Skin Lesion Morphology

Linear Lesions

Cutaneous Larva Migrans

Cutaneous larva migrans, a condition in which the skin is infested with the larval stage of cat or dog hookworm (Ancylostoma spp.), manifests as an extremely pruritic, serpiginous, linear lesion (see Sec. 5, Part 3, Ch. 4, Cutaneous Larva Migrans). The migrating larvae advance relatively slowly in the skin’s uppermost layers. A deeper lesion that resembles urticarial patches and that progresses rapidly might be due to larva currens (running larva), caused by cutaneous migration of filariform larva of Strongyloides stercoralis (see Sec. 5, Part 3, Ch. 21, Strongyloidiasis).

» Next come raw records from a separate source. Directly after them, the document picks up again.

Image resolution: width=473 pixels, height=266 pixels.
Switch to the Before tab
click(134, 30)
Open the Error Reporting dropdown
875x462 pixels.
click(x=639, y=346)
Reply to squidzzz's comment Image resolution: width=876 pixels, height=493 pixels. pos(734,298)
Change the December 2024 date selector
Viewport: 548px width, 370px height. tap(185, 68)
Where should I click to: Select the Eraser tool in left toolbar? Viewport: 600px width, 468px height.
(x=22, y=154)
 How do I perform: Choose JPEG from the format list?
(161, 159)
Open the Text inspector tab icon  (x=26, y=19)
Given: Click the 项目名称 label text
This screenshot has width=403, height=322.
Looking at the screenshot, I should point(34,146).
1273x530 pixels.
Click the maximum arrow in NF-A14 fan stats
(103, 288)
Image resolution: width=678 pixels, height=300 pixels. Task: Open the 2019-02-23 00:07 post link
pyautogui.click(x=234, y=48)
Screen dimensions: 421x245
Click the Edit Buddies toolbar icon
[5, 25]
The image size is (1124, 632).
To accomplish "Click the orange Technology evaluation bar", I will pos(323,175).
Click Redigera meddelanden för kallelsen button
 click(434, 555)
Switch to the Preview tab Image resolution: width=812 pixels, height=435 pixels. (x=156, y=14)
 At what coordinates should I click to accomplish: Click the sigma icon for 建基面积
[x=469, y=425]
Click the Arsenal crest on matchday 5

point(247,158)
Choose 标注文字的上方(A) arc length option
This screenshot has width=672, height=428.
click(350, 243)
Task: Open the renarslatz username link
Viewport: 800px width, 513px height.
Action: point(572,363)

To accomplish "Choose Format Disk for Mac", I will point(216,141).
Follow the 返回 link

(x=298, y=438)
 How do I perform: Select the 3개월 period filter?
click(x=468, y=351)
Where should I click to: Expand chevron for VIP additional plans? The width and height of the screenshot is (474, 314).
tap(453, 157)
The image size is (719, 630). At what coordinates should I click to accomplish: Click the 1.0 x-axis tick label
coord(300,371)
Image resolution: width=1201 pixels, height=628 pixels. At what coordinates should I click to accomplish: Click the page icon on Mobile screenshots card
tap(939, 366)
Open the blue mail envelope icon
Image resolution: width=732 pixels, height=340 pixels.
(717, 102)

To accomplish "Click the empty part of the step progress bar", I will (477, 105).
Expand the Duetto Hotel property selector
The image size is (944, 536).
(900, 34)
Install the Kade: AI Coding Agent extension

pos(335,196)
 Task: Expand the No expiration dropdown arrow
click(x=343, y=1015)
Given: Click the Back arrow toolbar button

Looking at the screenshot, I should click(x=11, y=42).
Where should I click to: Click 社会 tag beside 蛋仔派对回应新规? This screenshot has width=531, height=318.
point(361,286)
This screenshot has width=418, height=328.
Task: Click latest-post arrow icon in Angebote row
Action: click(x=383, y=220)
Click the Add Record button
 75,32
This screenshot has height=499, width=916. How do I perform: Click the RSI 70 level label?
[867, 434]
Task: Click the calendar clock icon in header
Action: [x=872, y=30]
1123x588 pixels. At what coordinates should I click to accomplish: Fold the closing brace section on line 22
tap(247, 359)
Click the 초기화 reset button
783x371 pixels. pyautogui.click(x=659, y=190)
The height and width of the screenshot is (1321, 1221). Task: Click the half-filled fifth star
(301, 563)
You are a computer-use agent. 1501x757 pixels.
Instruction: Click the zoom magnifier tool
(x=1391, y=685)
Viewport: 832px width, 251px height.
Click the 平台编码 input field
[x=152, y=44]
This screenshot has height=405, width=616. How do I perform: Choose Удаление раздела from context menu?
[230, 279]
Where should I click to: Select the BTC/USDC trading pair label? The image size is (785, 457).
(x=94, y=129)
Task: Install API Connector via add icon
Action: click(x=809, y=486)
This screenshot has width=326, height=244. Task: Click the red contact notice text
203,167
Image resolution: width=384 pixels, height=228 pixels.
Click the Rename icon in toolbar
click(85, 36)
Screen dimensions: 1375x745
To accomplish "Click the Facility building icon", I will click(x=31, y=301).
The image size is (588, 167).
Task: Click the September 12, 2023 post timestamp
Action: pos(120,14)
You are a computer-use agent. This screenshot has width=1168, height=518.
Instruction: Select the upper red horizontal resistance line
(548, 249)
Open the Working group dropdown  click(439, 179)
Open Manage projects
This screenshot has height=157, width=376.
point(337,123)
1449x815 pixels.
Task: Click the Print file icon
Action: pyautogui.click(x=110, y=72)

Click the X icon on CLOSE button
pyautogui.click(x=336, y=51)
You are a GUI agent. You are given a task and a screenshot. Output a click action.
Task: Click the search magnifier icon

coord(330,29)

Lymphocutaneous or Sporotrichoid Spread of Infection

Lymphocutaneous or sporotrichoid spread of infection occurs when organisms ascend proximally along superficial cutaneous lymphatics, producing raised, cordlike, linear lesions. Alternatively, this condition can present as an ascending chain of discontinuous, sometimes ulcerated nodules (termed nodular lymphangitis) that occur after primary percutaneous inoculation of certain pathogens. Causative pathogens can be bacterial (e.g., Francisella tularensis; atypical Mycobacterium spp. [such as M. marinum after exposure to brackish water or rapidly growing Mycobacteria after pedicure footbaths]; Nocardia spp.), parasitic (e.g., Leishmania spp., particularly those responsible for causing Western Hemisphere leishmaniasis), or fungal (e.g., Coccidioides spp., Sporothrix).

Phytophotodermatitis & Other Noninfectious Exposures

Phytophotodermatitis is a noninfectious condition resulting from the interaction of natural psoralens, most common in the juice of limes, and ultraviolet A radiation from the sun. The result is the equivalent of an exaggerated sunburn that creates a painful line of blisters, after which asymptomatic hyperpigmented lines appear that can take weeks or months to resolve.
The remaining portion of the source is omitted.